Cloaks for Modern Survival

                Last night I was once again discussing something that is somewhat an oddity in the history of clothing.

            For thousands of years soldiers, outdoorsmen and many other prudent humans have used and valued cloaks as useful items of clothing. A cloak traps lots of air to keep you warm and yet is easily vented to keep you dry. A cloak can shed the rain and snow, protect from the wind and is large enough to act as a useful blanket should you need to sleep out. Then, sometime during the 19th or early 20th century cloaks became rarer and I have never encountered as sufficiently convincing explanation as to why this was.

            A cloak still has much to recommend it to a survivalist or outdoorsman. Currently in Afghanistan insurgents are shielding themselves from expensive high tech thermal imagers and infrared systems using woollen blankets.

            One of the simplest of practical cloaks is what the roman legionary called a Sagum. The sagum was a suitably folded square or rectangular piece of material fastened to itself at the shoulder with a brooch or pin. Easily constructed (if you had a fastener) and a useful blanket too. Many cloaks are just blankets with a bit of tailoring. The Scottish word “Plaid” is derived from the term for blanket and the great plaid was big enough to sleep out in. I will discuss the plaid in more depth some other time.

            A step up from the Sagum was the hooded cloak that the roman soldier called a paenula. This page has a rather nice, simple method for making a semi-circular one. Take a bit of wool, 60 x 120” (1.5 x 3m) and cut out a semicircle using a length of string as a compass. Cut an 8” slit widthwise from the middle of the straight edge and sew the two rectangular hood halves to this. Hem and finish as necessary.
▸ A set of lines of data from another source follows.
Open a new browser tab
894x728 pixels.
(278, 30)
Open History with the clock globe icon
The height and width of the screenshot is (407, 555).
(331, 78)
If we are considering our cloak as a practical field garment then 60” may be on the long side. Ideally you want the bottom at about calf height. Two quarter circles can be cut from a smaller piece of cloth and sewn together.

            The same page shows how to make a circular paenula. Essentially you make a semi-circular paenula then sew a second semicircle to the front edge. The illustration shows a poncho style but one could extend the neck slit down to the edge to make a circular cloak that opens up the front. The circular paenula has more folds of cloth to trap more air. On the other hand it uses about twice as much cloth and may be difficult to roll into a handy bundle.

            A compromise is the oval paenula. Take a cloth of about 60” width and of a length twice the length that you want the final thing to be. I am a little above average height and the distance from my shoulder to below the knee is about 50”. A piece of cloth between eight and nine feet will probably be about right. Interestingly making an oval cloak and a semi-circular needs about the same amount of working material. There will be less wastage with the oval cloak and it will of course be a little heavier. You may need an extra piece of material to make the hood.

            Lining the hood part of the cloak can be a good idea. Loops and toggles or other fastenings were often fitted to keep the cloak closed without the need for a brooch. If your cloak is going to be “modern” then a few press-stud poppers might be worth considering.

            A cloak of a dull, neutral shade with a few bits of scrim or frayed cloth added for camouflage might be a very handy thing for a hunter that needs to spend some time stationary, waiting for his shot.